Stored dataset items
◇ ◇ ◇ ◇
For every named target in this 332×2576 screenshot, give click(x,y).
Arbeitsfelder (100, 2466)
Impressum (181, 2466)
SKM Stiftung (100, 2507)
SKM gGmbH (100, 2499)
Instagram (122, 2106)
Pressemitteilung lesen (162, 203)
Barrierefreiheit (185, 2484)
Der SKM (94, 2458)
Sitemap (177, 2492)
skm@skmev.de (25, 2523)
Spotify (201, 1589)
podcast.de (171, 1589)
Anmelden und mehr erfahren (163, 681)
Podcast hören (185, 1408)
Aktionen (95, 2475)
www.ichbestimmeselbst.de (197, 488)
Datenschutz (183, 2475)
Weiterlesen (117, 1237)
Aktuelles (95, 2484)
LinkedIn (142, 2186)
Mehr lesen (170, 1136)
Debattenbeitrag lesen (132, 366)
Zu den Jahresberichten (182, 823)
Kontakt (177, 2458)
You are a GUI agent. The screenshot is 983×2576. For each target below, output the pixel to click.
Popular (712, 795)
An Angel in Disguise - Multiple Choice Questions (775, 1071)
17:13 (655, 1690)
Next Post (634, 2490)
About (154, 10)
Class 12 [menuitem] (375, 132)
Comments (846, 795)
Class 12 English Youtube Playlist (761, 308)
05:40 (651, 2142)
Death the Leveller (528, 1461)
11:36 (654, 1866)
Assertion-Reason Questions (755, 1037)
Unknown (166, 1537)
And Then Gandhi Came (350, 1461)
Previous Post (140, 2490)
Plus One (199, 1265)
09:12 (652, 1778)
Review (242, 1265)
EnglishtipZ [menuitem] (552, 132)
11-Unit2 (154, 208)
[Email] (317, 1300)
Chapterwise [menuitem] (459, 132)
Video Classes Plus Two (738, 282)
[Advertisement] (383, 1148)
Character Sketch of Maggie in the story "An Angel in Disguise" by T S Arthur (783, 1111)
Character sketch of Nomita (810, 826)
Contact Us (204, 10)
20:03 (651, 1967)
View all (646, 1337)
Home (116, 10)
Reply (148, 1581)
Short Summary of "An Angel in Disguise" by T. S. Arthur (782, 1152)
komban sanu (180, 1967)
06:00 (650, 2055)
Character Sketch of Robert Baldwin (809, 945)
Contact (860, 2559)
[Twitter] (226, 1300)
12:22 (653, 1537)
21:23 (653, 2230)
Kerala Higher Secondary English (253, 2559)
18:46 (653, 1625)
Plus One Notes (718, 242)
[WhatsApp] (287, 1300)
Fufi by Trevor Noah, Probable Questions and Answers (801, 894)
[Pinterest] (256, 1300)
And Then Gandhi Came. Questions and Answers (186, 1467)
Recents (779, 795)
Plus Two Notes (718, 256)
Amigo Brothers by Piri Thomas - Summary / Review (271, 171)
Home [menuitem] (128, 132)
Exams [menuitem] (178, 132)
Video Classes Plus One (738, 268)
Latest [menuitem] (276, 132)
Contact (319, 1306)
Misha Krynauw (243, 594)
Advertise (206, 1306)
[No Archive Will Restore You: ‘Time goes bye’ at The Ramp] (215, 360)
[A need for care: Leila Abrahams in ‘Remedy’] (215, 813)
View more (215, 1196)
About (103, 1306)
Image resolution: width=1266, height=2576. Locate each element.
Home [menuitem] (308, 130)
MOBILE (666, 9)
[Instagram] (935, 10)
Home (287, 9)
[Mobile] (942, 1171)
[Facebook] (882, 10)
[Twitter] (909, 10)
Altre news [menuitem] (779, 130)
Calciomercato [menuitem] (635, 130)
◇ ◇ ◇ ◇
## YOUR TASK
Working through the records above, copy each line in which "screenshot" is found.

## YOUR SOLUTION
For every named target in this 332×2576 screenshot, give click(x,y).
You are a GUI agent. The screenshot is 983×2576. For each target below, output the pixel to click.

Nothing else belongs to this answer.